Дни шли, заветный заголовок всё никак не получался. Газета выходила так, без него. Никто за всё это время не подошёл к Михаилу Мироновичу, не спросил про строку, место под которую пустовало, все были или равнодушны, или делали свою работу, смотря на остальное сквозь пальцы. Листы тратились, ручки исписывались, казалось, что если однажды Михаил Миронович не явится на работу, то уволят его не потому, что он не отметился, а из-за коллег, которые тут же сдадут, потому как тот сильно мешал их однотипной работе, заключавшейся в проверке правильности написания буквы «А», причём этим занимался не один человек, и даже не весь их отдел, а целый этаж, состоящий из сорока офисов, все они перепроверяли одну и ту же букву, делая это по очереди, при этом возводя важность своей работы в абсолют, гордясь тем, что делают: «если бы не мы, кто-нибудь бы наверху неправильно бы понял букву, за ней слово, за ним предложение и вообще всю газету, тогда было бы ужасно плохо, потому потрудитесь быть благодарными». Михаил Миронович не понимал смысла нахождения большинства людей, потому как едва ли была буква, которую можно было спутать с заглавной «А», но он молчал, не тратил время на бессмысленные разговоры, а пытался разобраться в фразе, которую никак не мог вспомнить, он даже возвращался в прежний офис, только для того, чтобы вспомнить, однако ничего в голову так и не шло, его только прогнали, кидаясь клочками бумаги.
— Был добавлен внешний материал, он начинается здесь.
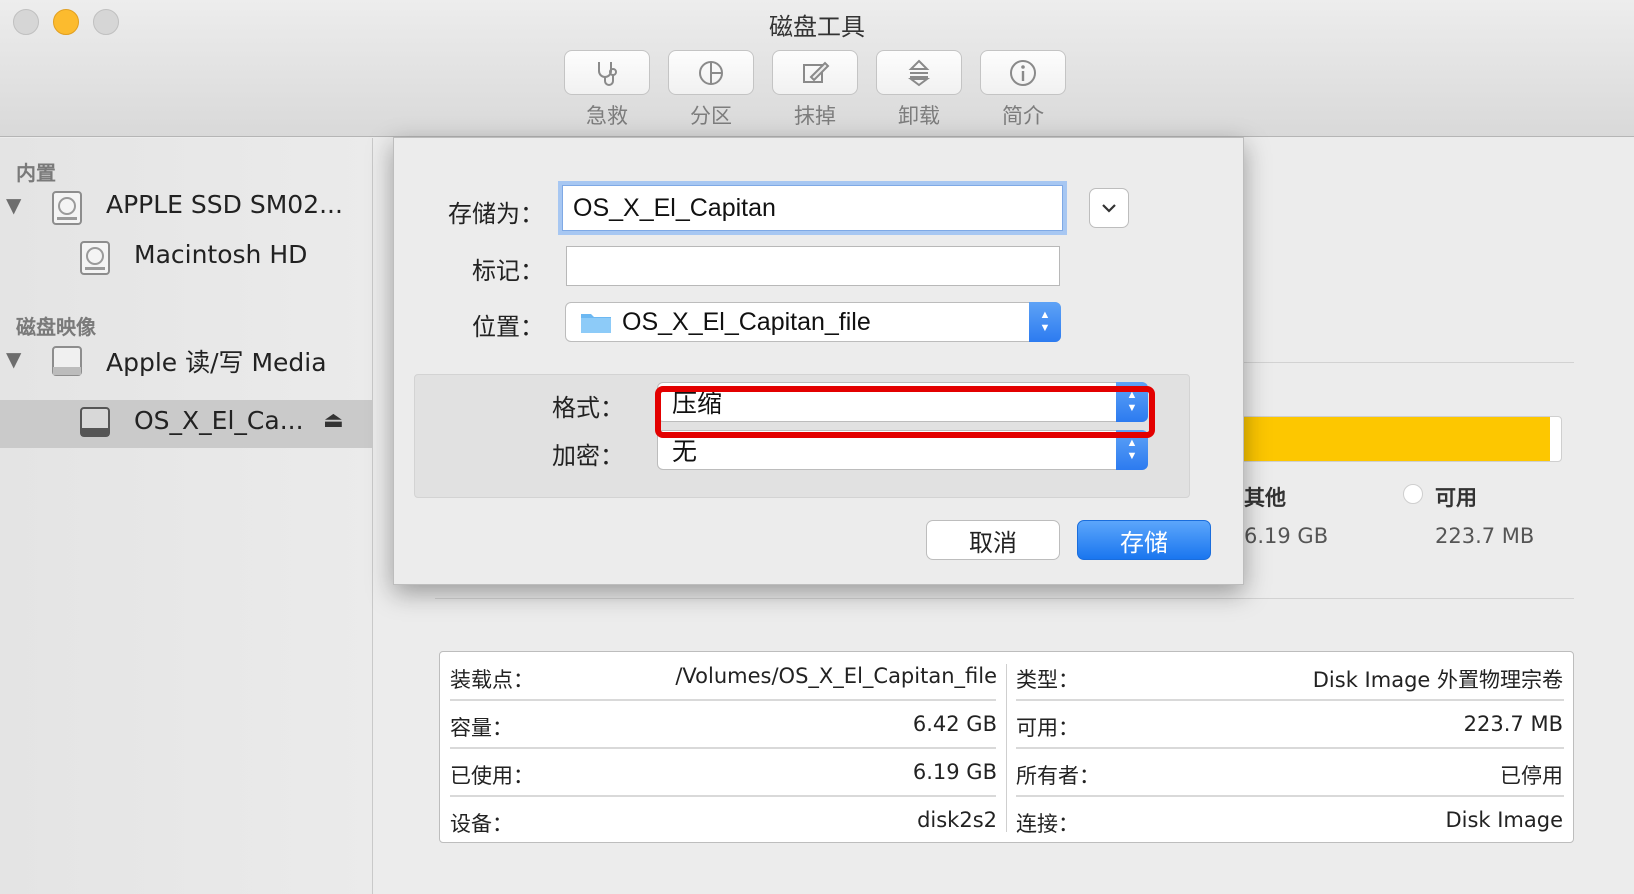  What do you see at coordinates (1504, 820) in the screenshot?
I see `info-value: Disk Image` at bounding box center [1504, 820].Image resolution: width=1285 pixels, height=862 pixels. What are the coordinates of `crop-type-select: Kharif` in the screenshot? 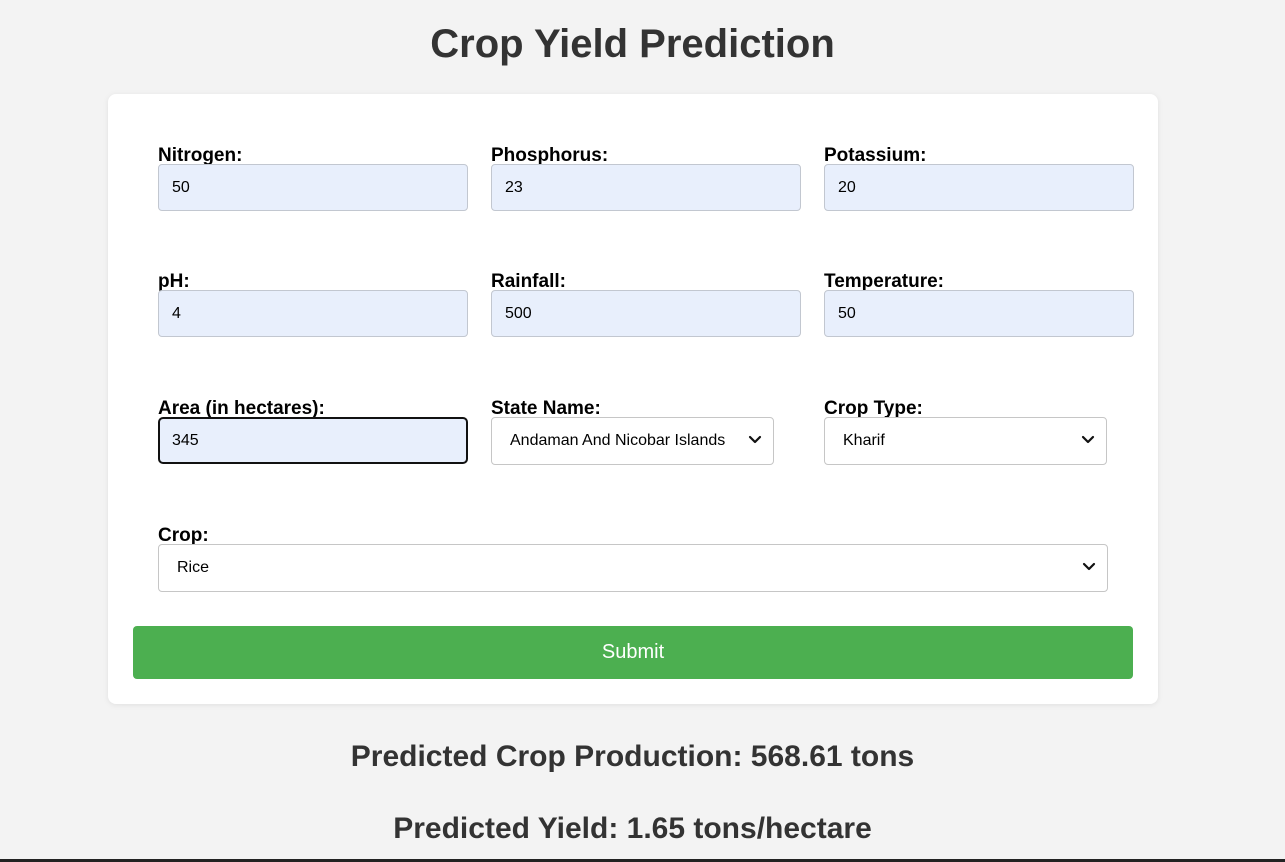 It's located at (966, 441).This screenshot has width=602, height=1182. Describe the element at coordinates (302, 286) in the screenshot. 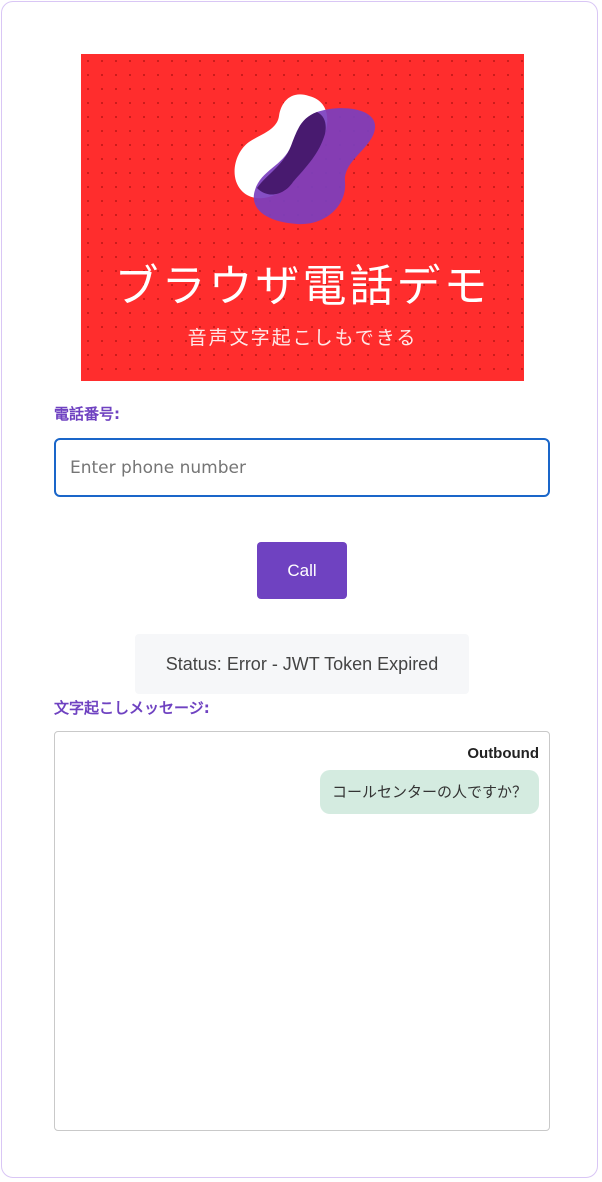

I see `banner-title: ブラウザ電話デモ` at that location.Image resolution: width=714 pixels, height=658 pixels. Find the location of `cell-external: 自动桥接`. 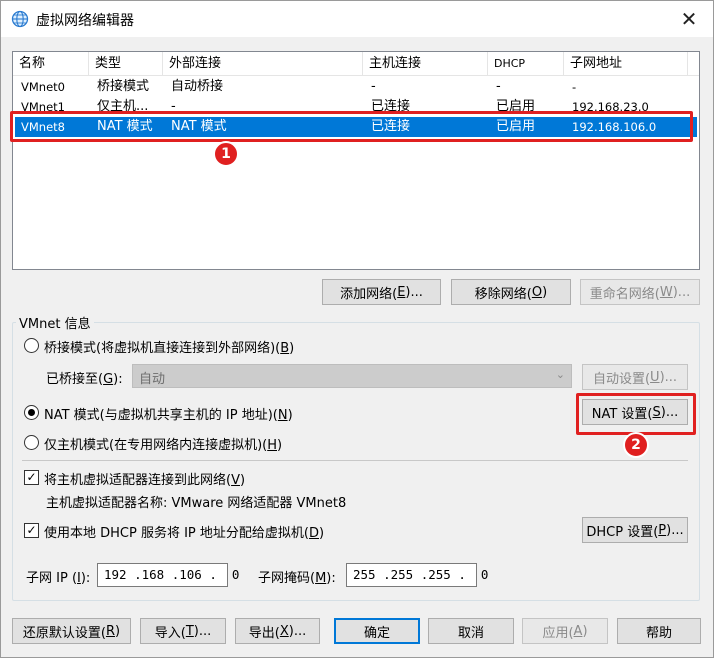

cell-external: 自动桥接 is located at coordinates (198, 86).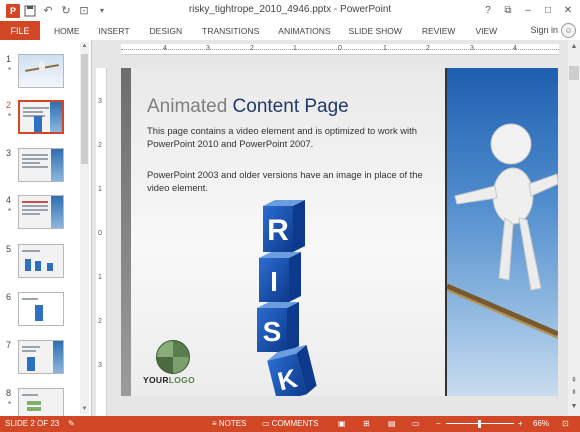 This screenshot has width=580, height=432. I want to click on tab-view: VIEW, so click(486, 30).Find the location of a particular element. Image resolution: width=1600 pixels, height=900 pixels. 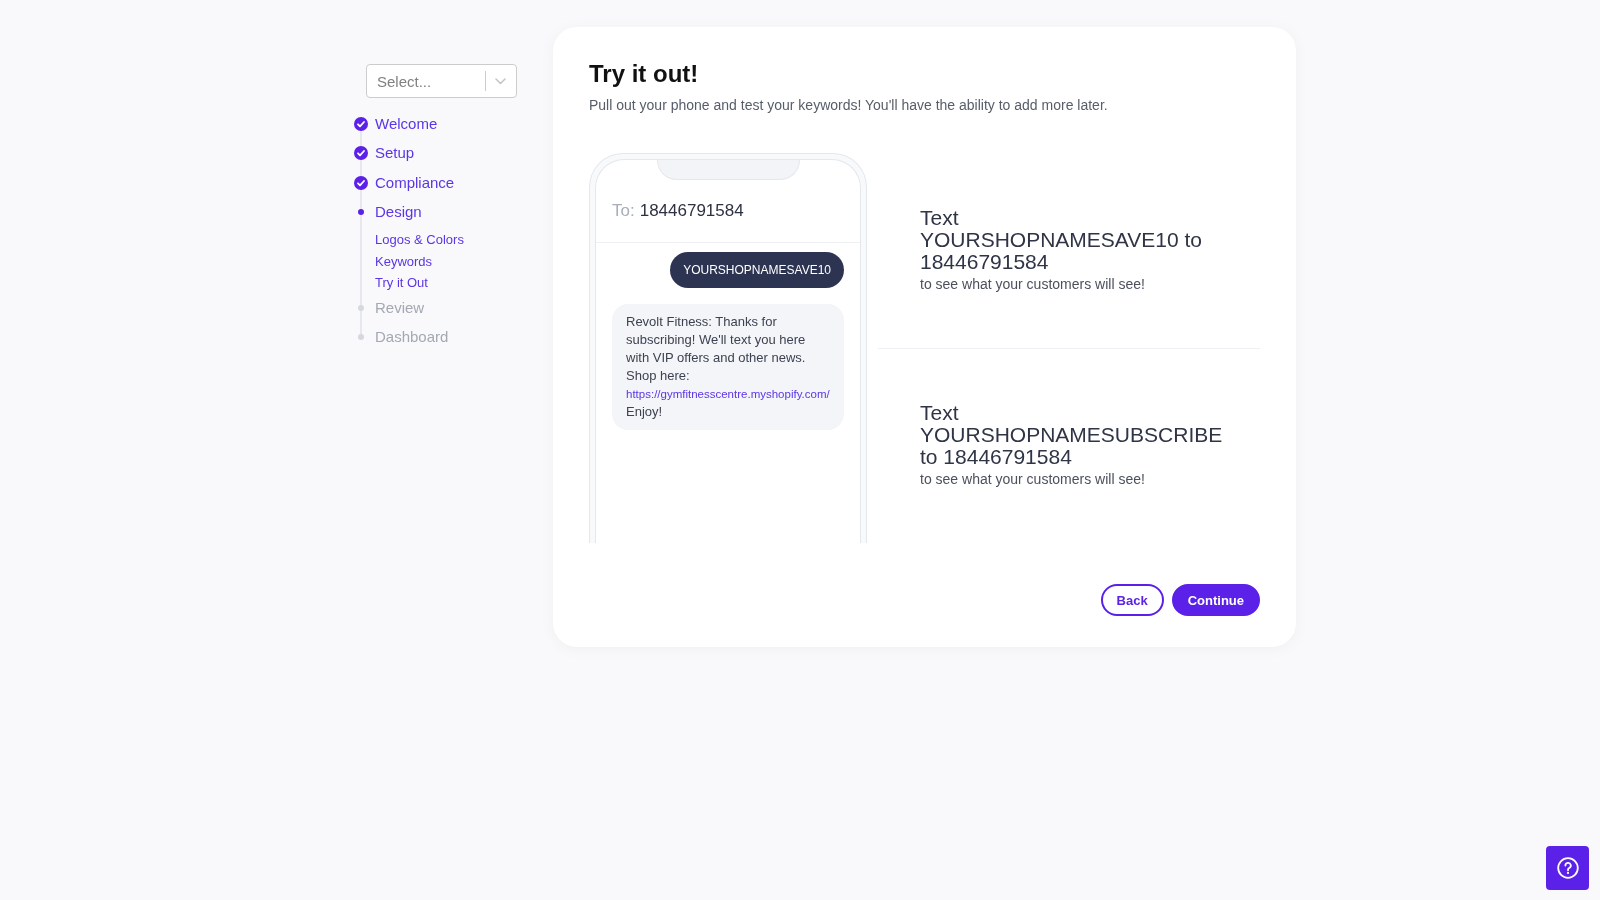

received-message-bubble: Revolt Fitness: Thanks for subscribing! We'll text you here with VIP offers and other news. Shop here: https://gymfitnesscentre.myshopify.com/ Enjoy! is located at coordinates (728, 367).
И так, уменьшаясь в размерах, шло время, пока однажды его не остановил один лилипут. Михаил Миронович не сразу заметил чьё-то присутствие, однако, когда кто-то настойчиво стучал по его ботинку и дёргал штанину, великан, достав бинокль, посмотрел на нарушителя спокойствия. Ба! Это же Мария Митрофановна собственной персоной, только уж очень маленькая. Не поверив собственным глазам, он поднял её к глазам, разглядывая.
– Что же случилось? – осторожно, чтобы ненароком не сдуть лилипута, спросил Михаил Миронович.